WHAT TO DO:
Below are records; say how many of their lines include the word "Given", giving nothing but the number.

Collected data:

== == ==

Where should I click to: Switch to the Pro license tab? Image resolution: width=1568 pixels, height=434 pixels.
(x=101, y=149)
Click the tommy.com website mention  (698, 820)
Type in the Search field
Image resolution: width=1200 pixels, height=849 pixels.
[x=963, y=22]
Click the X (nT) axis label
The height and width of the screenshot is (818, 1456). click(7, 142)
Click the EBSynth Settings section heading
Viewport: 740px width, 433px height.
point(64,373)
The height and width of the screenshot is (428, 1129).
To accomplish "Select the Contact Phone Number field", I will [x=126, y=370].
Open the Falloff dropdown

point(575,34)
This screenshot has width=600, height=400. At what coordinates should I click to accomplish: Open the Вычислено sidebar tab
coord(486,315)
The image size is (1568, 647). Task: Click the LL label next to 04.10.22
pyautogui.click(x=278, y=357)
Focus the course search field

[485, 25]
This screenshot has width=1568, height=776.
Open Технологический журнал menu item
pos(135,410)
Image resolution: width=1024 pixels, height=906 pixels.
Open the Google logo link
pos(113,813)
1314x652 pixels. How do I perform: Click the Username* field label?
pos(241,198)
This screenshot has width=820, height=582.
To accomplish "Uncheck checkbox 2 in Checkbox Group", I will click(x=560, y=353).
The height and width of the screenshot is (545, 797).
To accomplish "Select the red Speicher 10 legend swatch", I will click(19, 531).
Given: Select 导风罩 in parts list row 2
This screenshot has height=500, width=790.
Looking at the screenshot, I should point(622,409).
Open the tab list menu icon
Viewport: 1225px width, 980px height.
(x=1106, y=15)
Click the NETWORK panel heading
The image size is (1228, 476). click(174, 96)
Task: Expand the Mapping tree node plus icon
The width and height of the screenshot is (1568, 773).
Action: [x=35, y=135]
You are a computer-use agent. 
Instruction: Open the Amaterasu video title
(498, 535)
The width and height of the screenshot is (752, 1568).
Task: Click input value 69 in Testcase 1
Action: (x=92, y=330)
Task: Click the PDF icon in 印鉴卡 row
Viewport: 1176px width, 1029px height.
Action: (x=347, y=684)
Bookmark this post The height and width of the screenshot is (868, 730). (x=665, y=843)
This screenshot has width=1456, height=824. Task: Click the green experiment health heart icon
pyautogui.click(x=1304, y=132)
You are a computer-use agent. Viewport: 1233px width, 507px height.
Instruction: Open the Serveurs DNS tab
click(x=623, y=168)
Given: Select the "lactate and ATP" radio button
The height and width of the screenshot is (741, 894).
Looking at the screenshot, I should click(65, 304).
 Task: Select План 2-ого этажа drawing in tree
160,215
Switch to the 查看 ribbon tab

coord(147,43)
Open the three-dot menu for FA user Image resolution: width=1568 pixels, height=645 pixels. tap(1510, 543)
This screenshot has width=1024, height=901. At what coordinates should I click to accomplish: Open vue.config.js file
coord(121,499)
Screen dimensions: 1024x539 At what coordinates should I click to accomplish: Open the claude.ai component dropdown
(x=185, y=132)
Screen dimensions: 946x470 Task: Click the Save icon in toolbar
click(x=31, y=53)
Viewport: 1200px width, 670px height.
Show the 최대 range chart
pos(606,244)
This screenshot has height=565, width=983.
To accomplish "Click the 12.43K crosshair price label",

== == ==

TASK ANSWER:
2